In less positive news, Medic reports that Croatia is still struggling to secure a safe environment for foreign investors, who are often intimidated by the country’s high tax burden, overstaffed and ineffective state administration, and slow-moving justice system. 

But the main challenge, she says, is to find the right balance between the protections offered to investors and the protections offered to debtors. Medic says that recent actions undertaken by the authorities, primarily relating to the Law on Annulments of Loan Agreements that came into force in 2017, are quite questionable from the investment protection point of view. The Law on Annulments introduced the possibility of retroactive actions on annulments of loan agreements, which Medic reports led to uncertainty and inconsistency in Croatian courts, as well as violating the obligation to protect investments. “Investors could not know that laws would be enacted that have retroactive effect, potentially affecting their own investments,” she says.
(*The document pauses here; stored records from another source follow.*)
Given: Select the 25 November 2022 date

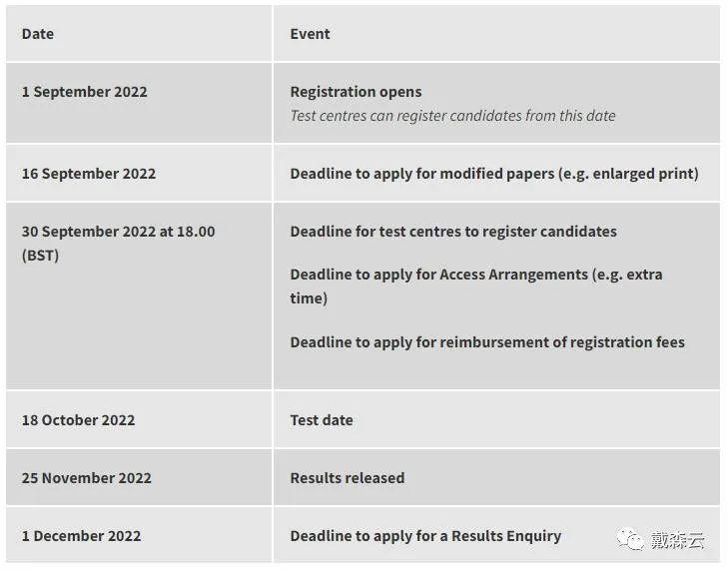Looking at the screenshot, I should click(x=87, y=478).
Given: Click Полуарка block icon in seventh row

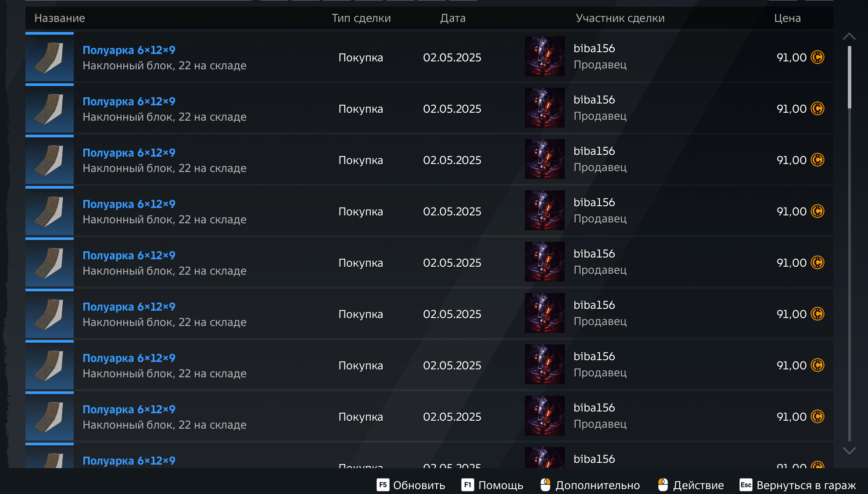Looking at the screenshot, I should pos(50,365).
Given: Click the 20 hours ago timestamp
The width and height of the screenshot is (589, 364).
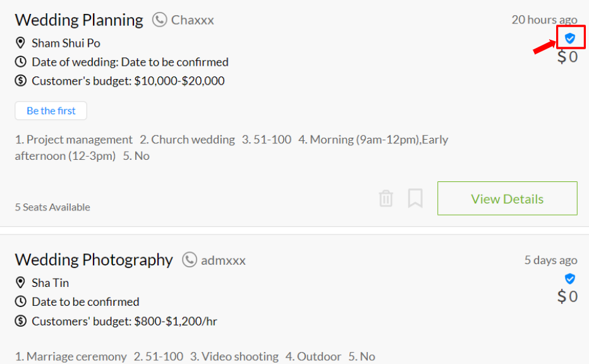Looking at the screenshot, I should [x=544, y=20].

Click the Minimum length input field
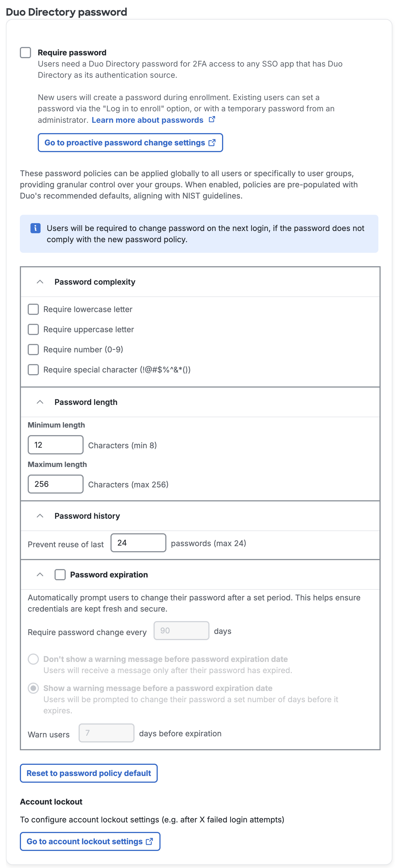56,445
The good news, according to Medic, is the judgment issued by the EU Court of Justice on February 14, 2019, concluding that “national laws cannot retroactively annul loan agreements that were deemed valid at the moment of execution.” Medic says that the law is under review by the Croatian Constitutional Court, which is expected to follow the judgment of EU Court of Justice to retain balance. Even though the courts in Croatia are obliged to adhere to the decision of the EU Court of Justice, there is an ongoing debate among the representatives of the Parliament on how and whether to apply the ruling. As a result, she says, “the Constitutional Court's decision is crucial for the political and internal legal order.” 
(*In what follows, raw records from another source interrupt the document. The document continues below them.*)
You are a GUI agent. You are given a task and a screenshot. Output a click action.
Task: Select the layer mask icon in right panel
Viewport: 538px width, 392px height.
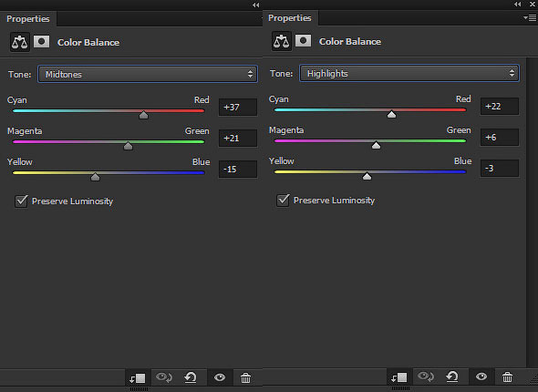tap(303, 41)
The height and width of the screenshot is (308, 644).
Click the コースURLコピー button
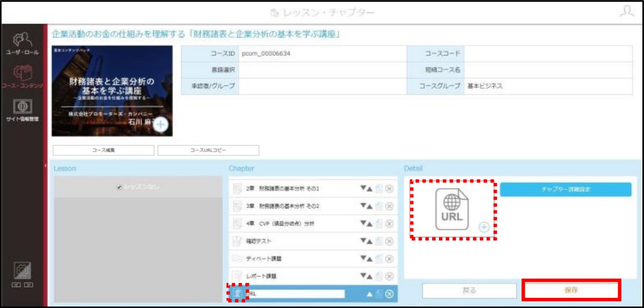tap(208, 150)
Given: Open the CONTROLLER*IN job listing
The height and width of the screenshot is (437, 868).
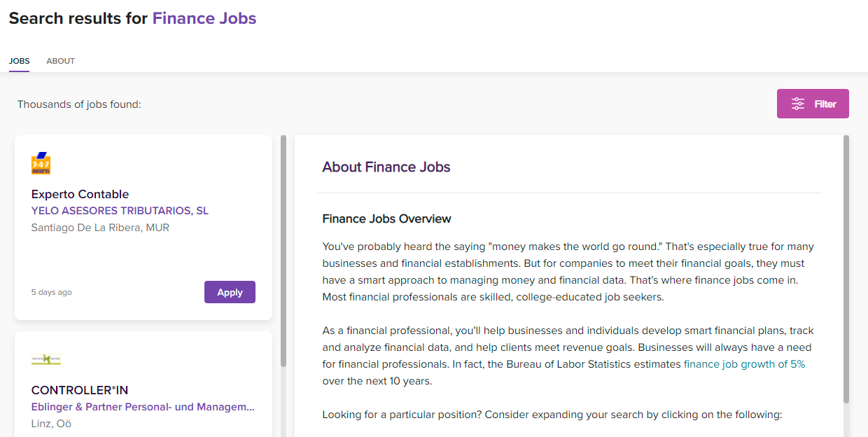Looking at the screenshot, I should (x=80, y=390).
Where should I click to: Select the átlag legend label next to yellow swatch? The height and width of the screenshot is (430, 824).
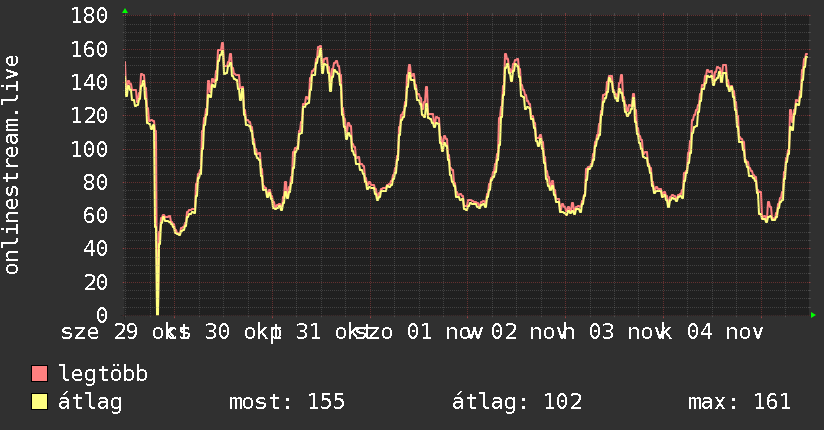(90, 403)
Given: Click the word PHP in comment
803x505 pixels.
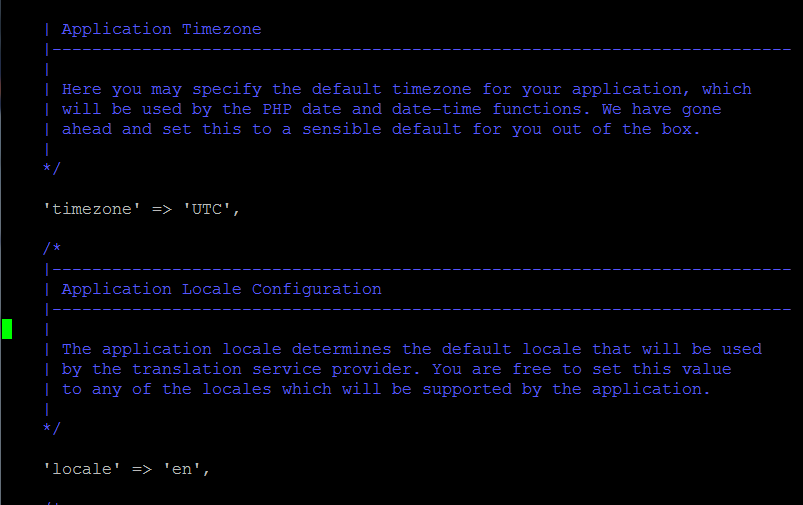Looking at the screenshot, I should [x=277, y=109].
Further, Medic says, a new Enforcement Law, which is currently under parliamentary review, is expected to be enacted by the end of this year. Medic reports that the main goal of the law is to protect debtors from complicated and long-lasting procedures and eviction from their homes. Although the law sounds promising, Medic says that the public has expressed real skepticism during the consultations process, with debtors, creditors, judges, public notaries, and the Croatian Bar association raising real concerns. “The law has a huge impact on the whole situation in Croatia and everybody is waiting to see the final decision the parliament will adopt,” she says. “Personally I do not believe that the law’s goals will be accomplished,” and she says that “the only positive aspects are for debtors.”  
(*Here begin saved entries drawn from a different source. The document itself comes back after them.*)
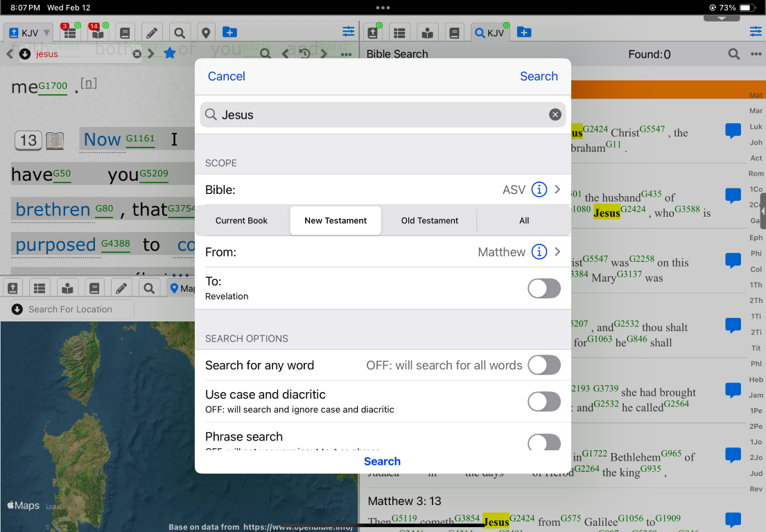Toggle 'Search for any word' switch
The width and height of the screenshot is (766, 532).
(x=543, y=365)
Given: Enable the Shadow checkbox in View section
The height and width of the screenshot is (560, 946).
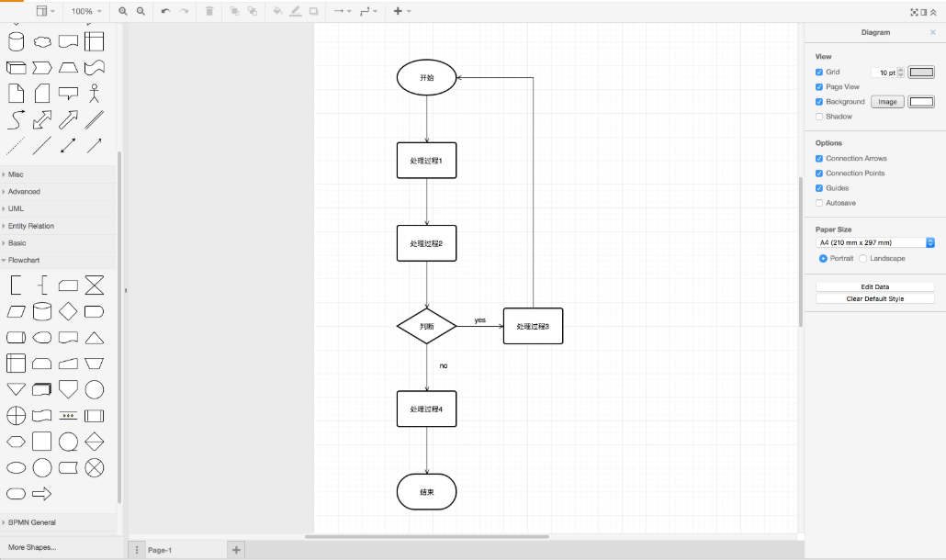Looking at the screenshot, I should pos(818,116).

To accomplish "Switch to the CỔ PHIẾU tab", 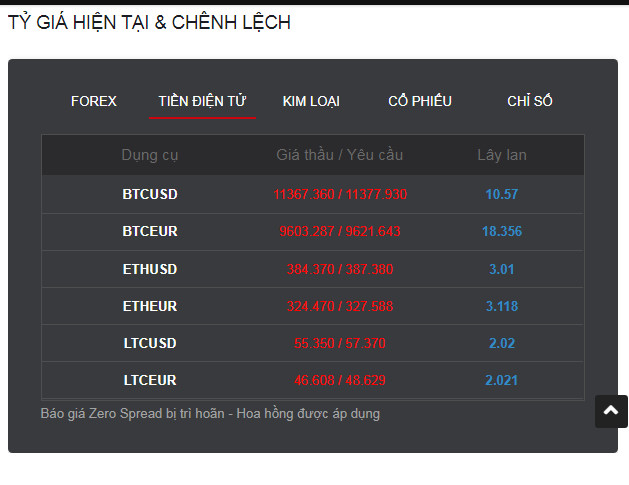I will [x=420, y=101].
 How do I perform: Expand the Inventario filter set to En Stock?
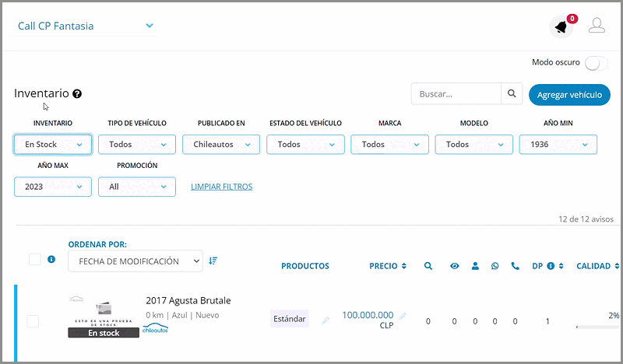(x=53, y=145)
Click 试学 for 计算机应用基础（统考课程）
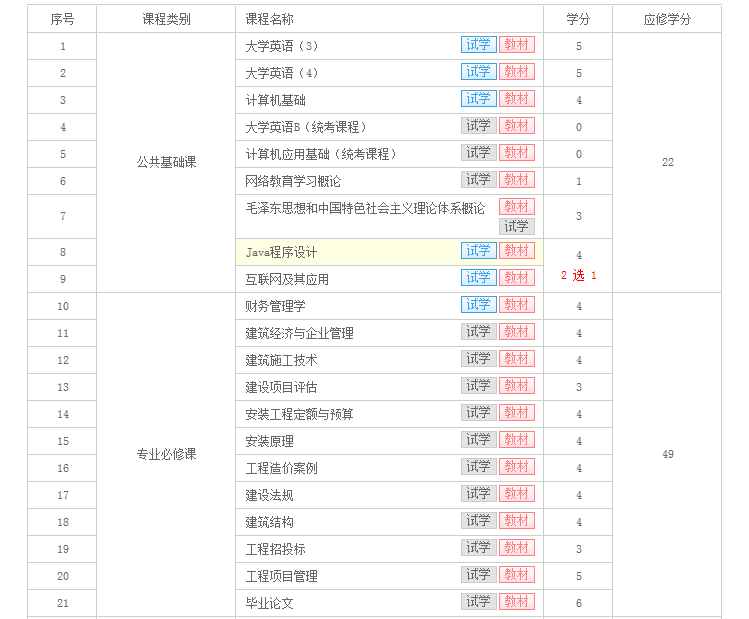 [x=478, y=153]
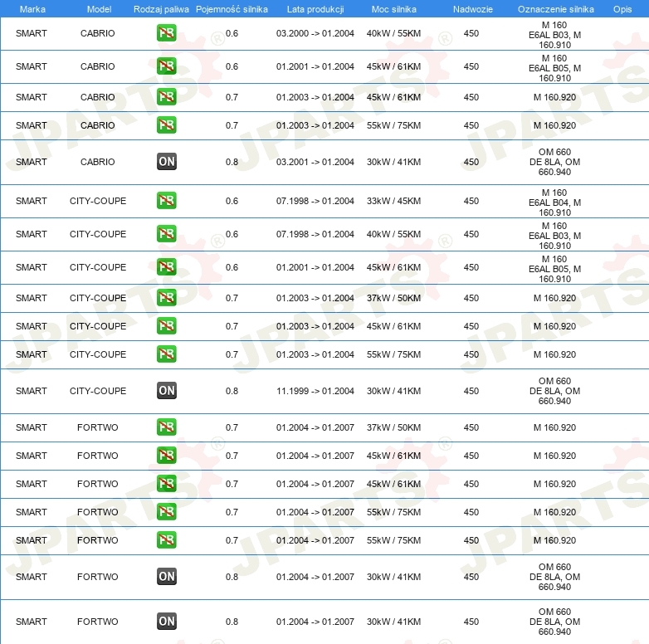The width and height of the screenshot is (649, 644).
Task: Click the Moc silnika column header
Action: (x=394, y=9)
Also, Medic reports, another piece of good news in the Croatian legal system is the establishment of the register of the ultimate owners of all companies. The rulebook on the register is in the procedure and it is expected that the register will be established by the end of this year. In her opinion, the development is a step forward for the business community, as the information contained in the register will be now made available to the public, bringing a measure of control and transparency into Croatia’s business sector.